Nemenhat reía encantado ante el entusiasmo de su amigo. En realidad, él mismo estaba enardecido con la nueva diversión que aquél le había proporcionado. Nunca antes había tirado con arco, pero al verle parecía que llevara toda la vida haciéndolo.

—¡Es inaudito! —repetía Kasekemut mientras se rascaba la cabeza—. Está claro que has nacido para esto, colocas las flechas donde te propones. ¡Y a más de doscientos codos! Deberías enrolarte en el ejército; créeme si te digo que no he visto a nadie tirar como tú.

—No creo que fuera muy feliz allí —respondió mientras apuntaba cuidadosamente—. Además estoy seguro de que pueden prescindir de mis servicios —dijo lanzando de nuevo.

—Eneada bendita; Userhet debería ver esto.
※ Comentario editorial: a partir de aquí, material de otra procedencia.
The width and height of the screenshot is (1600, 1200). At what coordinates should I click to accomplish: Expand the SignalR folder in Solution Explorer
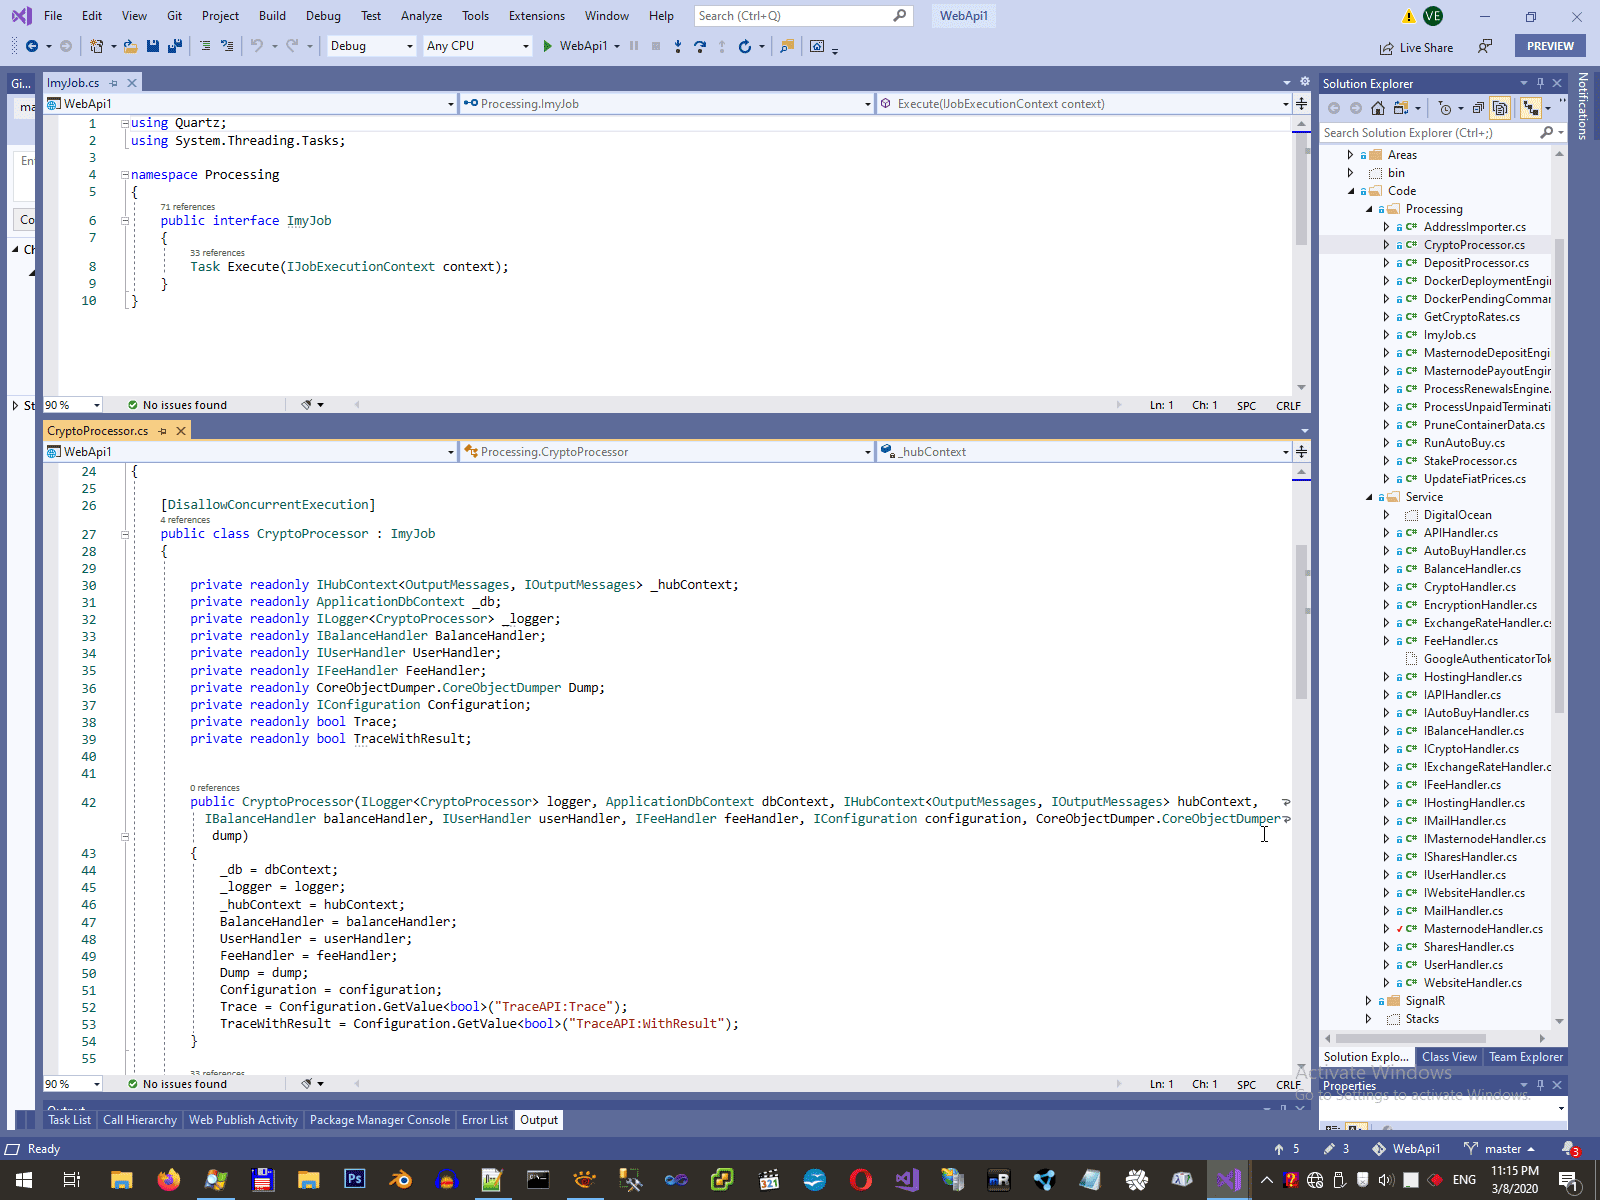[x=1368, y=1001]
Estoy seguro de que si lo hiciera te reclutaría hoy mismo.

—Entonces espero que no se entere, amigo —contestó sonriendo mientras le devolvía el arco—. Si él estuviera aquí te aseguro que mi puntería se resentiría.

—Pues es una pena —replicó con resignación—. El mismo faraón te incorporaría a su servicio; quién sabe, puede que incluso compartieras con él su carro.

—Dejemos eso para los guerreros —respondió Nemenhat mientras se sentaban a la sombra del frondoso palmeral—, yo no tengo alma de tal. Tú en cambio te has convertido en uno; ya eres un
w'w
(soldado raso) y por algo se empieza.

—Sí —contestó Kasekemut mientras mantenía su mirada perdida entre el follaje—. Pero te aseguro que algún día seré
mer mes
(general). Estoy convencido que lo más difícil quedó atrás. Para gente como nosotros, el problema es poder acceder a la escuela de oficiales; pero una vez dentro, el camino se aclara como la luz de la mañana. El período de reclutamiento ya ha pasado, y a partir de ahora sólo espero la oportunidad de distinguirme.

—Bueno, para ello Egipto necesitará de alguna guerra.

Hubo un incómodo silencio, aprovechado por los pájaros para hacer oír sus trinos. Seguidamente, Kasekemut adoptó un aire reservado y miró con cautela a su alrededor.